È durata, invece, cinque minuti. Anche belli intensi, credibili, ma cinque. Non a caso sino a quando il numero di infortuni muscolari dell’AC Milan ha pareggiato quello delle particelle elementari presenti nell’universo, dopo uno scatto di Thiaw.
“I never meant to hurt you
I never meant to lie
So this is goodbye
This is goodbye”
Nella musica, spesso, sono solo i sentimenti a ferirsi, mica i bicipiti femorali ma le sensazioni di addio ed abbandono si somigliano parecchio. Aldilà dell’ovvio aspetto tattico (vedere Krunic entrare a far il centrale non era nelle fantasie erotiche di nessuno, credo), la reazione emotiva della squadra è stata devastante e tutto ciò che poteva accorciare il gap fra noi e il Dortmund è imploso ed è visibile nella natura dei due goal del Borussia, nell’irrisoria facilità con cui si sviluppa l’azione che porta Gittens alla conclusione al 58esimo e dieci minuti dopo in quel tiro centrale di Adeyemi che addirittura Maignan, il più carismatico della nostra rosa, trasforma in goal con un intervento abbastanza incomprensibile. Ci viene negata anche la sempre consolatoria invocazione alla sfiga quando Jovic a dieci minuti dalla fine, con una girata di testa, prende un clamoroso palo, visto che due minuti dopo Fulkrug colpisce una traversa ancora più eclatante.

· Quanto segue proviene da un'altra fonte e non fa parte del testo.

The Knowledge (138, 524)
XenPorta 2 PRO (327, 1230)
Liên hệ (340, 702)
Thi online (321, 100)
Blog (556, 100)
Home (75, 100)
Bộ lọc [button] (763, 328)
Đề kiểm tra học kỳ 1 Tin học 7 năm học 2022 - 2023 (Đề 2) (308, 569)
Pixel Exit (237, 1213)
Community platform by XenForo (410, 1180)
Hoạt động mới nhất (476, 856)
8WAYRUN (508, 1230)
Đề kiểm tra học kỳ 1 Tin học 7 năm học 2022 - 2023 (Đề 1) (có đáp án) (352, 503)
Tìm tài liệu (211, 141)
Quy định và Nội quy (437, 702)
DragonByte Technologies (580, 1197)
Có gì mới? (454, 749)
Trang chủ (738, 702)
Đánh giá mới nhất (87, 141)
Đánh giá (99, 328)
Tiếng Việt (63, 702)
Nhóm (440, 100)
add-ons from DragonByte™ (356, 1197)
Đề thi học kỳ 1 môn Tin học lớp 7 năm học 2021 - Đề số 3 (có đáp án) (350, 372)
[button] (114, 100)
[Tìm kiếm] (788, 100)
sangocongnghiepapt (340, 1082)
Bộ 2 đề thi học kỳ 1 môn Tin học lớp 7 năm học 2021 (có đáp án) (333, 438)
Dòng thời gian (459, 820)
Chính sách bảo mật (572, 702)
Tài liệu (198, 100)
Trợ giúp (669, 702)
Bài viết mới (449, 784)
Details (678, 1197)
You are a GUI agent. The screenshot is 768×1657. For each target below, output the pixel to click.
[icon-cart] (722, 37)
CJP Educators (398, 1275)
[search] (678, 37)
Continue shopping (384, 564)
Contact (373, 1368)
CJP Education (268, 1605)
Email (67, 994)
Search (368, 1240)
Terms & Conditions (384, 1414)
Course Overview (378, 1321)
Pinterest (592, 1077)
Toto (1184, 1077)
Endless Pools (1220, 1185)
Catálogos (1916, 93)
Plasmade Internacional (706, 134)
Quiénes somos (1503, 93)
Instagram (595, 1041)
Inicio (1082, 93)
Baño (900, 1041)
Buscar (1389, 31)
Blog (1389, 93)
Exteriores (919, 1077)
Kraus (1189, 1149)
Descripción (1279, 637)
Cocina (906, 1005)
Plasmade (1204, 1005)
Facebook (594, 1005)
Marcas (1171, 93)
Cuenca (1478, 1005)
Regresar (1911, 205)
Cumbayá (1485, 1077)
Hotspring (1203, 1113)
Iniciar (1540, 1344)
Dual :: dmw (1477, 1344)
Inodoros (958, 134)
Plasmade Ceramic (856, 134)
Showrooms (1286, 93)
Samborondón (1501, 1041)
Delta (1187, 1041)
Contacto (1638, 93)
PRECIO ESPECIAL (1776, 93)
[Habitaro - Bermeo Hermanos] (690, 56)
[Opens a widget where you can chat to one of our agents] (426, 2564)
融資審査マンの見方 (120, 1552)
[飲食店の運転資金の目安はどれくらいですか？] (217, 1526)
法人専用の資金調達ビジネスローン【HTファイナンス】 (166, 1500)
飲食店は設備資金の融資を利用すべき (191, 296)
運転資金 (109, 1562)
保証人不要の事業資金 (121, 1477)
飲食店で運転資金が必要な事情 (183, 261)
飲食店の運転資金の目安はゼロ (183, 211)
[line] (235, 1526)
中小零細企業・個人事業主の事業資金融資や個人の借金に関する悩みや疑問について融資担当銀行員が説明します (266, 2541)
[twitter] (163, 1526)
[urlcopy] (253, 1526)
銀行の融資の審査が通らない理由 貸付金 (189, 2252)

“Tell the truth you never wanted me
Tell me”
Vien da pensare che questa Champions non ci volesse davvero fino in fondo (e quando vediamo entrare Chaka Traorè, difficile darle torto) eppure il “girone della morte” è sembrato diventare quello del “ciapa no”, con tutte le partecipanti (fatta eccezione per i tedeschi) col minimo dei punti sindacali ma ancora in corsa fino all’ultimo. I due pareggi per 0-0, nelle prime due giornate, urlano davvero vendetta, oggi. Un po’ come il rigore di Mbappé al 98esimo sull’altro campo che disegna un unico scenario possibile: vincere col Newcastle e sperare che il PSG perda in Germania. Realtà complicata ma non impossibile se non fossimo ammantati da un pessimismo così radicale da contagiare persino un cuore puro come Adlì che nel post partita ipotizza un 2% di chances.
Alegher!
“In my dreams I’m jealous all the time
As I wake I’m going out of my mind
Going out of my mind”
Al momento ci restano i sogni e sentimenti un po’ infami. Il problema è capire se al risveglio potremo tornare a impazzire di gioia o dare di matto, ancora una volta.